3p21.1 is the other key replicated region which is covering the genes IL17RB (Interleukin 17 receptor B), CACNA1D (calcium voltage-gated channel subunit alpha1 D), CHDH (choline dehydrogenase), ACTR8 (arp8 actin-related protein 8 homolog) and SELK (selenoprotein K). The replicated SNP, rs4687753, in this region is in a high LD (r ² > 0.8) with 49 other variants based on the HaploReg analyses.

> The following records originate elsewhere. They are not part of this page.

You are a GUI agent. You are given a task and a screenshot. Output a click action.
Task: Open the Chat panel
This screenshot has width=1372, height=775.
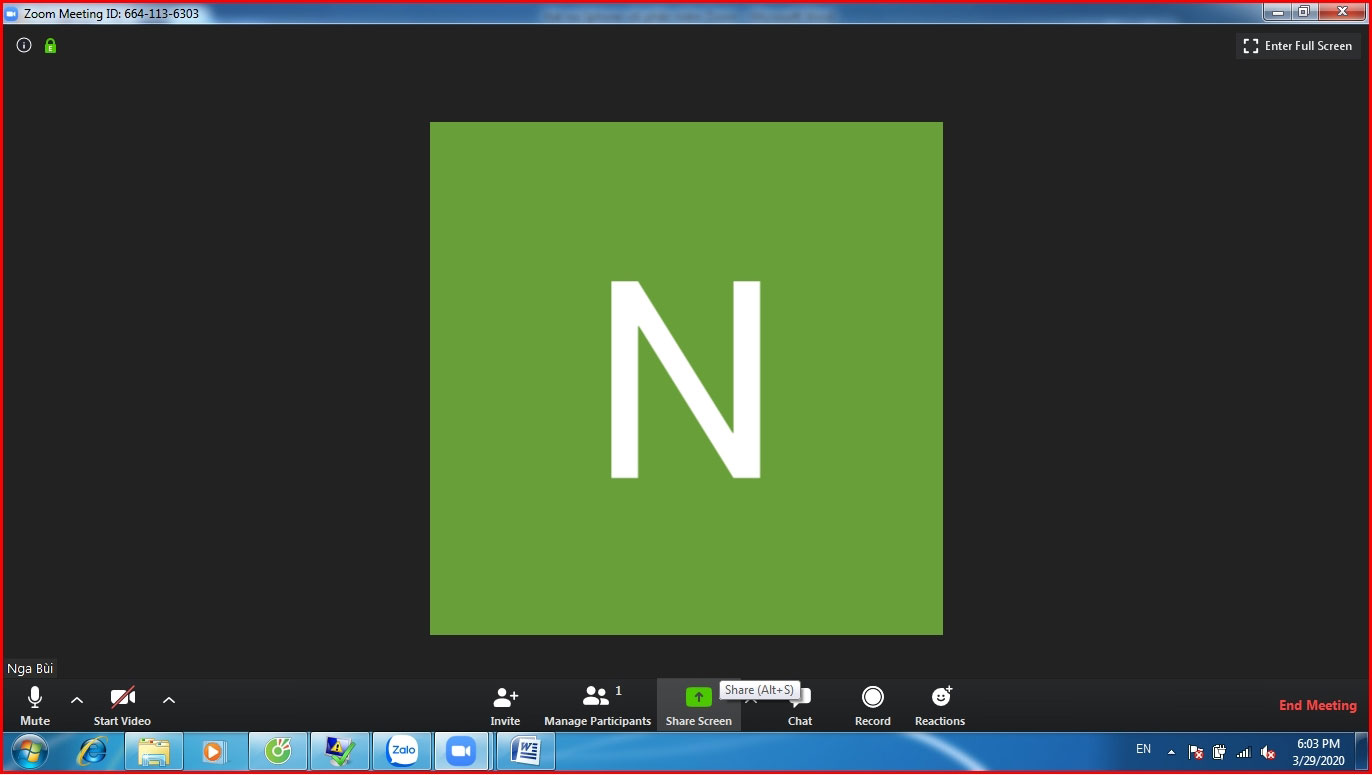tap(800, 705)
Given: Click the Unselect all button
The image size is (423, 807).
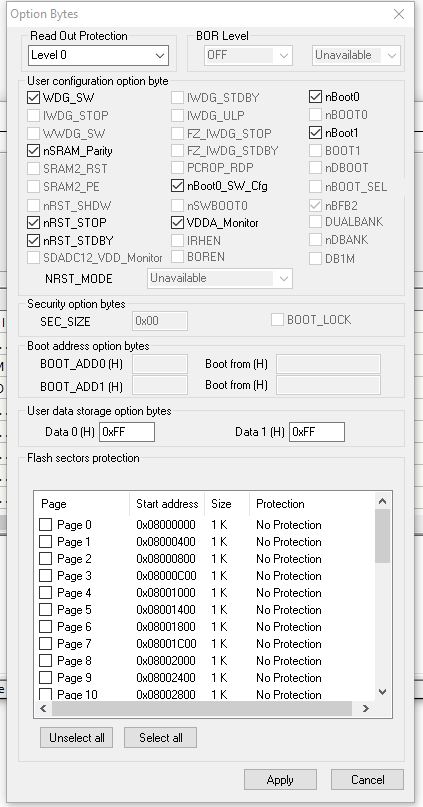Looking at the screenshot, I should [77, 738].
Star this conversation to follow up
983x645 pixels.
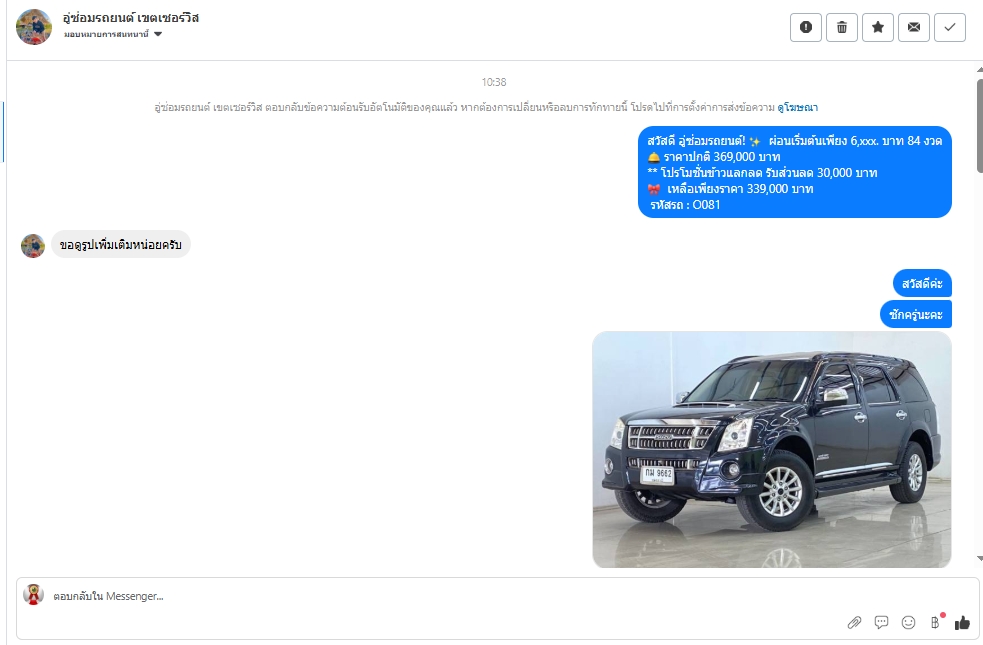click(878, 27)
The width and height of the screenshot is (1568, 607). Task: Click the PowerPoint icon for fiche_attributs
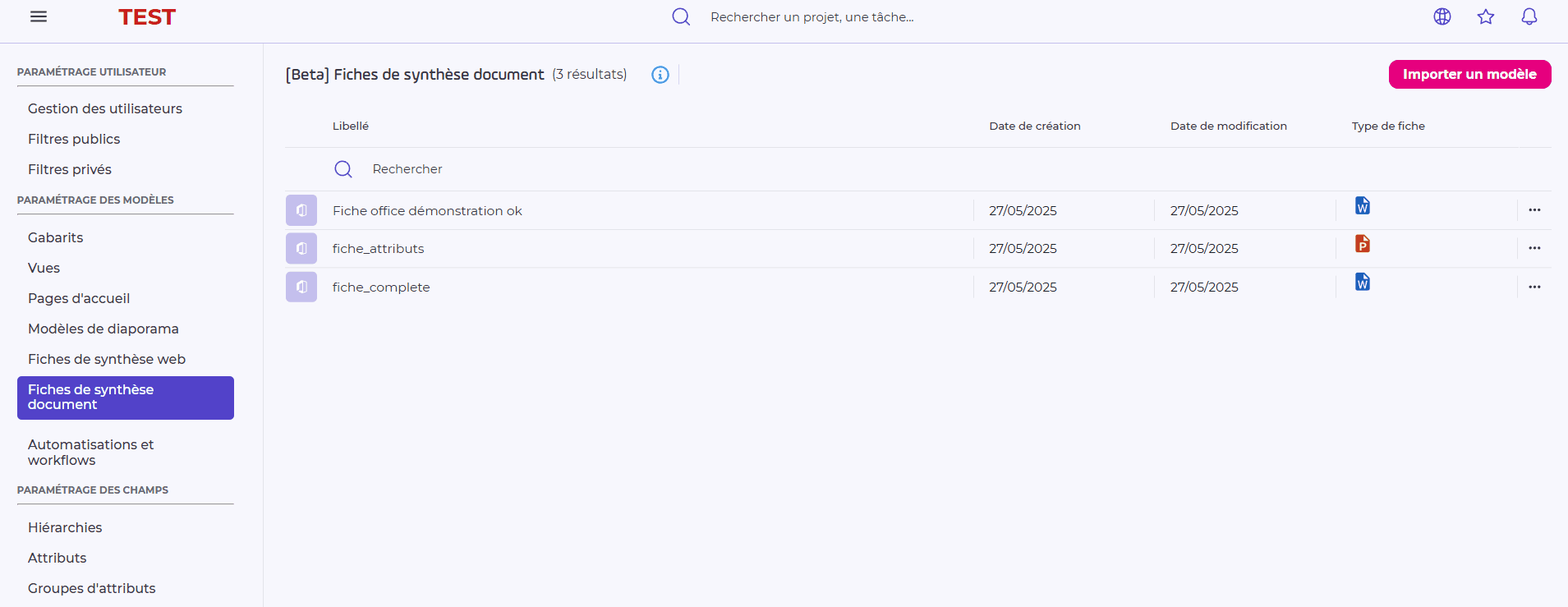coord(1363,244)
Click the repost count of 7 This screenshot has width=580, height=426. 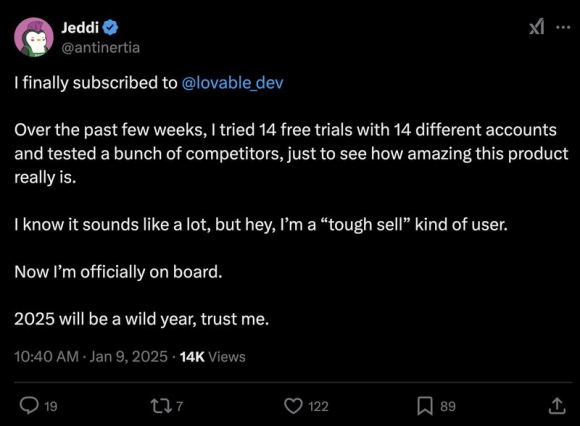[179, 406]
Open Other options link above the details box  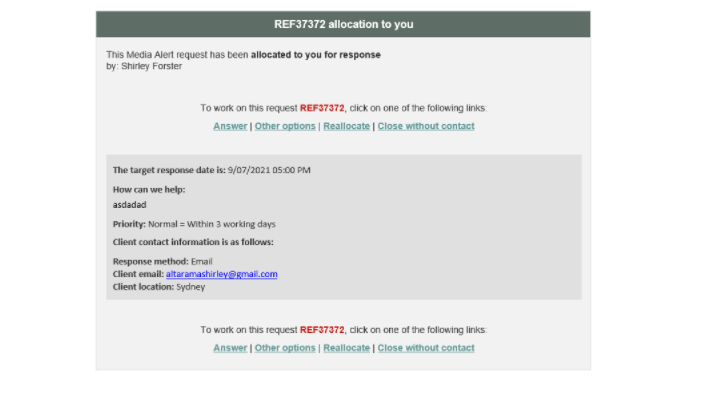tap(285, 126)

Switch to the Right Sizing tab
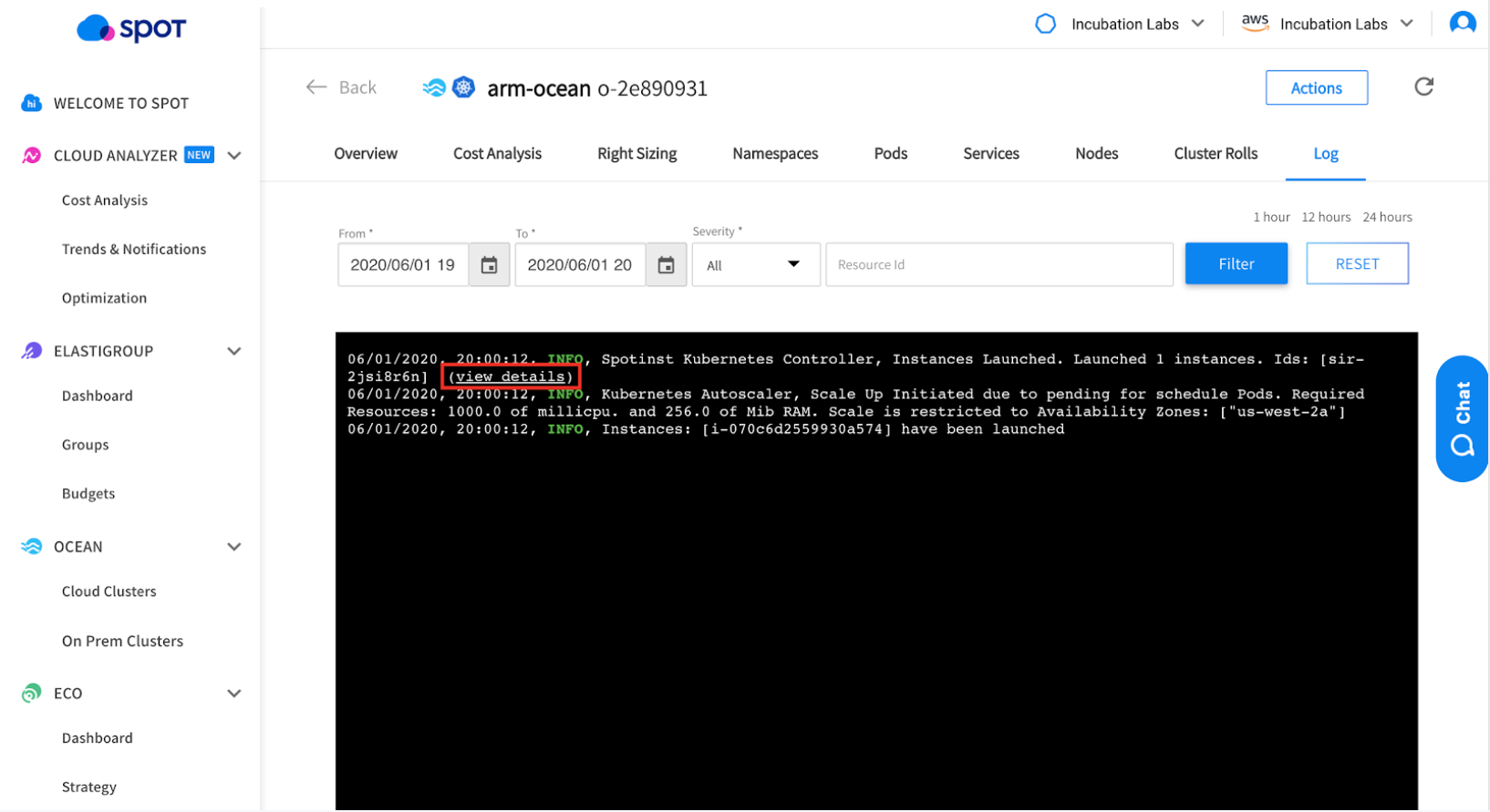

Fifty-three eQTL hits are related to this variant, the most relevant ones are in nerve tissues targeting ACTR8 at p-value = 1.78 × 10^− 12, CHDH at p-value = 1.06 × 10^− 7, IL17RB at p-value = 6.2 × 10^− 7 and SELK at p-value = 8.03 × 10^− 6. ACTR8 and IL17RB are eQTL targets in brain as well at p-value of 3.49 × 10^− 9 and 1.49 × 10^− 7, respectively [41]. The role of ACTR8 in transcriptional regulation and DNA repair has been shown previously [42]. Furthermore, there are 8 motif changes associated with this variant including the Foxa_disc4 and POU3F2, the latter one resulting in transcription factor binding site change based on the RegulomeDB data [43]. The effect of this variation on regulating the expression of genes particularly in the nervous system, makes it plausible to contribute to CIPN; this strongly suggests further functional research on the variant.

To the best of our knowledge, this study is the first genetic association study that tries to aggregate results from all GWASs on CIPN and replicate them in an independent and relatively large population. Since we used the data from clinical trials, the quality of phenotype evaluation was high standard. The restricted power of this replication is acknowledged, although the number of included patients was the highest in comparison to all the included GWAS except one of them [19]. Furthermore, when assuming that the 109 tested loci are independent and using the Bonferroni correction for multiple testing (P = 0.05/109 = 0.0004), only 3 out of the 9 replicated loci (4q28.1, 3q27.3, 15q21.3) would survive, which can be considered another limitation of this study. However, the assumption in the Bonferroni correction is that each test has a sufficient statistical power to be successful [44]. This is not the case here as many tests are underpowered and the application of the correction to 109 tests is not appropriate. All the replicated loci were from the three relatively large studies but in addition to the small sample size of other previous studies, there might be other reasons for unsuccessful replication: the grade of CIPN in our study for cases was considered to be two or higher while for example Hertz et al. considered grade three or higher in their study including relatively large number of patients [23]. While the majority of patients in our study were treated with bortezomib, we could not replicate the findings from two previous GWAS on bortezomib, probably due to differences in the route of administration of the drug: compared to the previous GWAS, in which IV administration was used, 25% of the patients in our population had the SC administration and this can modify the risk of CIPN [45].

From the clinical point of view, this study provides additional support for the involvement of genetic variation in CIPN. However, the combined effects of the replicated loci as a genetic risk score needs to be further investigated in an independent population, and the current evidence is not enough to have an immediate impact on clinical practice.

We replicated several SNPs in 9 loci, previously reported to be associated with CIPN in published GWASs. These findings provide further clue to conduct molecular studies on the effect of those variants on CIPN and to get new insights for better understanding the mechanism of CIPN such as hypersensitivity of nerves that may occur during the nervous system development or the overexpression of proteins involving in the membrane ion exchange procedures and vesicle transport. Additionally, the findings provide evidence that 4 relevant SNPs (rs8014839, rs4618330, rs1903216, and rs4687753) could be promising candidates for predicting the risk of CIPN in the future.